START Supplied records

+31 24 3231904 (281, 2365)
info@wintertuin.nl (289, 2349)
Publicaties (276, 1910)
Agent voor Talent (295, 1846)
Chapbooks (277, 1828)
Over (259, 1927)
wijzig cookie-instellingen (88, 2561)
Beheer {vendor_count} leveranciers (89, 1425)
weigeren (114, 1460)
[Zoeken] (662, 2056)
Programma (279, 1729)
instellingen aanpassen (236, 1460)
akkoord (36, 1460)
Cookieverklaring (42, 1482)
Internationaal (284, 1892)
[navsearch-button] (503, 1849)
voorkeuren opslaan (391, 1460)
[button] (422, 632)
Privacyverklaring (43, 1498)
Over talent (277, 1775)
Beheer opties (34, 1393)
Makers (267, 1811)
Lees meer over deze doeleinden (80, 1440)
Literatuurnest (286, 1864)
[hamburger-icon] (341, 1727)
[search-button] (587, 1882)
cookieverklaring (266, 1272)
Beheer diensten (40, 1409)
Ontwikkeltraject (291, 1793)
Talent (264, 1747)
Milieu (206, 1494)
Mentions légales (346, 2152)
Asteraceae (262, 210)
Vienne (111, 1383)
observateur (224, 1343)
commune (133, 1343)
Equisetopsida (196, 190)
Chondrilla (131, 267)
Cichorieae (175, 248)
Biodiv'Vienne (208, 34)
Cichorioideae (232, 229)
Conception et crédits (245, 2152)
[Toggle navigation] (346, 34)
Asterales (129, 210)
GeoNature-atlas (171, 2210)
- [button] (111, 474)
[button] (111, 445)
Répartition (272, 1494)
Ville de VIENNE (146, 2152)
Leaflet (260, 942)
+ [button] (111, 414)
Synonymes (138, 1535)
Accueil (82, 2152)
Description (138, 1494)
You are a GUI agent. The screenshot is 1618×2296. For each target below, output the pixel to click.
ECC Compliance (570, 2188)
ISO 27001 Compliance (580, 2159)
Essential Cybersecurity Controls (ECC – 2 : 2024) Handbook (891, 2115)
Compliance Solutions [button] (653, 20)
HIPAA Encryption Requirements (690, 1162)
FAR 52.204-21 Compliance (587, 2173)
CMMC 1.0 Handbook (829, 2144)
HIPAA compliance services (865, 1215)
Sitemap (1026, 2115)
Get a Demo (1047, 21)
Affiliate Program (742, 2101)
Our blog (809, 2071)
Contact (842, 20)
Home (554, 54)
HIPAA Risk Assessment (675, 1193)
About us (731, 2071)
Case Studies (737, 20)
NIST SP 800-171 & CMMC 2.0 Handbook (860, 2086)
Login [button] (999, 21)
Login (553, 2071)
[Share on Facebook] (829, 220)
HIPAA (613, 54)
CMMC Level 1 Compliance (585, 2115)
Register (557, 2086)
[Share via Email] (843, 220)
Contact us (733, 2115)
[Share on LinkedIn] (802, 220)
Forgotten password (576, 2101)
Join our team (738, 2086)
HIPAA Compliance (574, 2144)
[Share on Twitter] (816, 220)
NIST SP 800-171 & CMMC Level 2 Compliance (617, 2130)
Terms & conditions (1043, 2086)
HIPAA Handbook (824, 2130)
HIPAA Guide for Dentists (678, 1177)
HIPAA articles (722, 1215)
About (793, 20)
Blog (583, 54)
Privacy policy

END Supplied records

Set down the preceding data verbatim. Every line belongs in the copy.

+31 24 3231904 (281, 2365)
info@wintertuin.nl (289, 2349)
Publicaties (276, 1910)
Agent voor Talent (295, 1846)
Chapbooks (277, 1828)
Over (259, 1927)
wijzig cookie-instellingen (88, 2561)
Beheer {vendor_count} leveranciers (89, 1425)
weigeren (114, 1460)
[Zoeken] (662, 2056)
Programma (279, 1729)
instellingen aanpassen (236, 1460)
akkoord (36, 1460)
Cookieverklaring (42, 1482)
Internationaal (284, 1892)
[navsearch-button] (503, 1849)
voorkeuren opslaan (391, 1460)
[button] (422, 632)
Privacyverklaring (43, 1498)
Over talent (277, 1775)
Beheer opties (34, 1393)
Makers (267, 1811)
Lees meer over deze doeleinden (80, 1440)
Literatuurnest (286, 1864)
[hamburger-icon] (341, 1727)
[search-button] (587, 1882)
cookieverklaring (266, 1272)
Beheer diensten (40, 1409)
Ontwikkeltraject (291, 1793)
Talent (264, 1747)
Milieu (206, 1494)
Mentions légales (346, 2152)
Asteraceae (262, 210)
Vienne (111, 1383)
observateur (224, 1343)
commune (133, 1343)
Equisetopsida (196, 190)
Chondrilla (131, 267)
Cichorieae (175, 248)
Biodiv'Vienne (208, 34)
Cichorioideae (232, 229)
Conception et crédits (245, 2152)
[Toggle navigation] (346, 34)
Asterales (129, 210)
GeoNature-atlas (171, 2210)
- [button] (111, 474)
[button] (111, 445)
Répartition (272, 1494)
Ville de VIENNE (146, 2152)
Leaflet (260, 942)
+ [button] (111, 414)
Synonymes (138, 1535)
Accueil (82, 2152)
Description (138, 1494)
You are a GUI agent. The screenshot is 1618×2296. For each target below, output the pixel to click.
ECC Compliance (570, 2188)
ISO 27001 Compliance (580, 2159)
Essential Cybersecurity Controls (ECC – 2 : 2024) Handbook (891, 2115)
Compliance Solutions [button] (653, 20)
HIPAA Encryption Requirements (690, 1162)
FAR 52.204-21 Compliance (587, 2173)
CMMC 1.0 Handbook (829, 2144)
HIPAA compliance services (865, 1215)
Sitemap (1026, 2115)
Get a Demo (1047, 21)
Affiliate Program (742, 2101)
Our blog (809, 2071)
Contact (842, 20)
Home (554, 54)
HIPAA Risk Assessment (675, 1193)
About us (731, 2071)
Case Studies (737, 20)
NIST SP 800-171 & CMMC 2.0 Handbook (860, 2086)
Login [button] (999, 21)
Login (553, 2071)
[Share on Facebook] (829, 220)
HIPAA (613, 54)
CMMC Level 1 Compliance (585, 2115)
Register (557, 2086)
[Share via Email] (843, 220)
Contact us (733, 2115)
[Share on LinkedIn] (802, 220)
Forgotten password (576, 2101)
Join our team (738, 2086)
HIPAA Compliance (574, 2144)
[Share on Twitter] (816, 220)
NIST SP 800-171 & CMMC Level 2 Compliance (617, 2130)
Terms & conditions (1043, 2086)
HIPAA Handbook (824, 2130)
HIPAA Guide for Dentists (678, 1177)
HIPAA articles (722, 1215)
About (793, 20)
Blog (583, 54)
Privacy policy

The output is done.